WHAT THIS TASK INVOLVES ▸ Each record below is to be output unchanged, and any picture is to be dropped.

------------------------

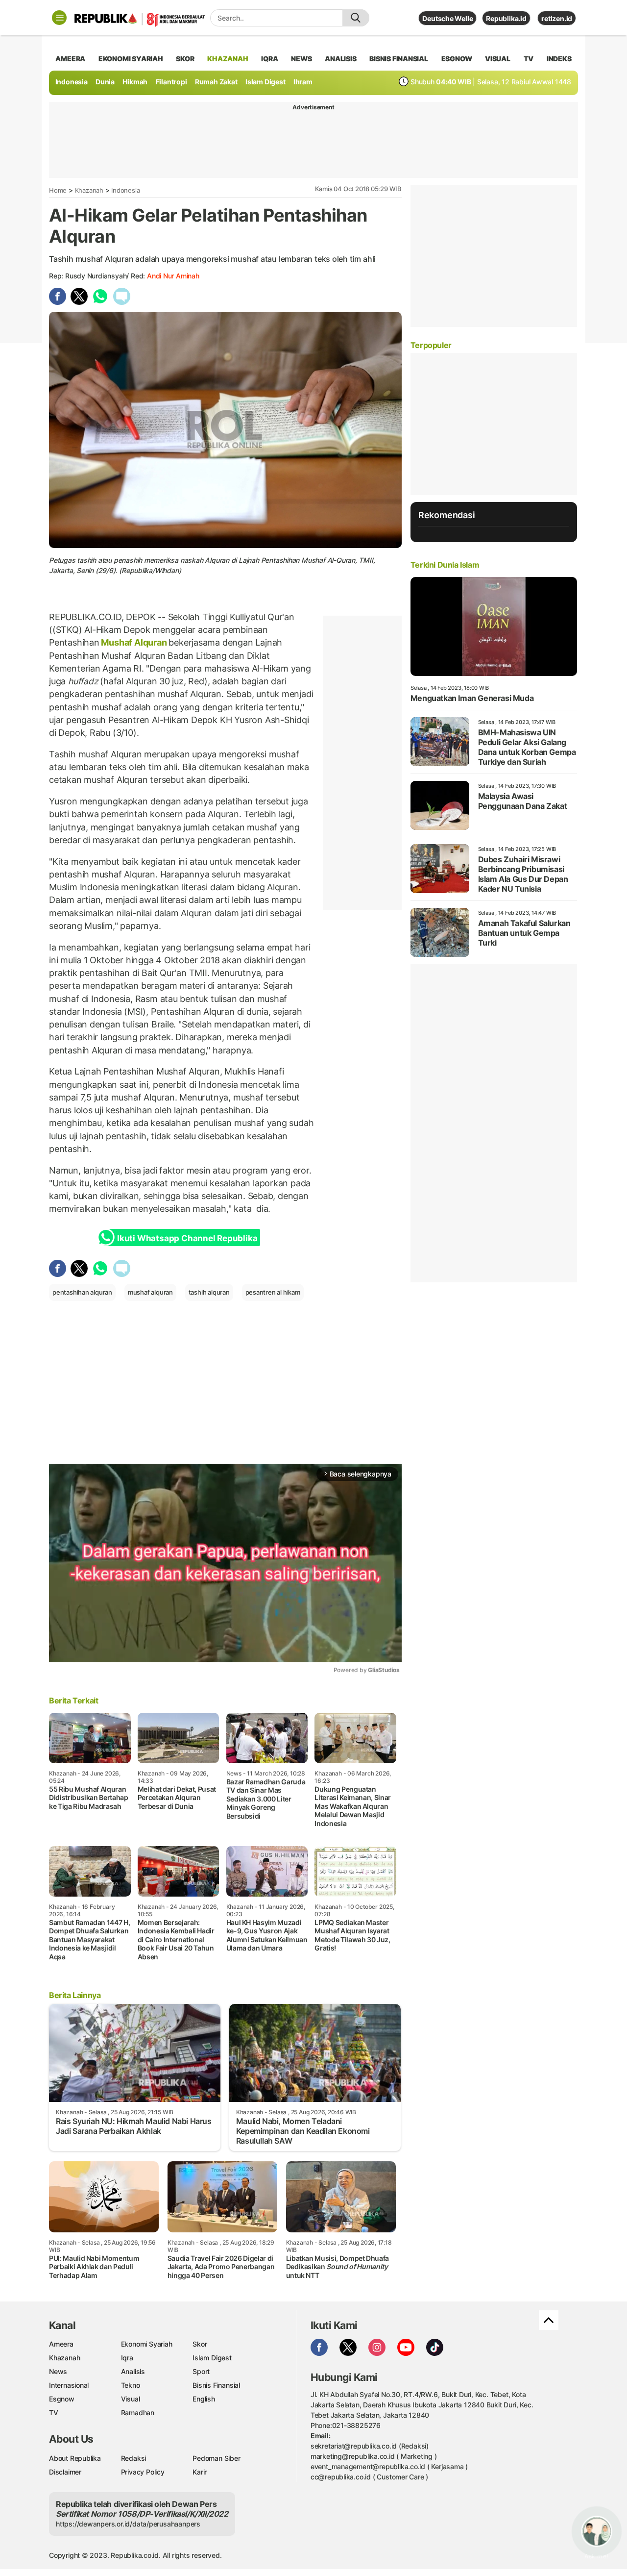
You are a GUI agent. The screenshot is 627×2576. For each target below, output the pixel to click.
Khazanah (89, 190)
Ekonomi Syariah (130, 58)
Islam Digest (265, 81)
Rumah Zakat (216, 81)
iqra (269, 58)
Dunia (105, 81)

------------------------

ANSWER BOX ▸
You are a GUI agent. The screenshot is 627×2576. For each target below, output the pixel to click.
Khazanah (89, 190)
Ekonomi Syariah (130, 58)
Islam Digest (265, 81)
Rumah Zakat (216, 81)
iqra (269, 58)
Dunia (105, 81)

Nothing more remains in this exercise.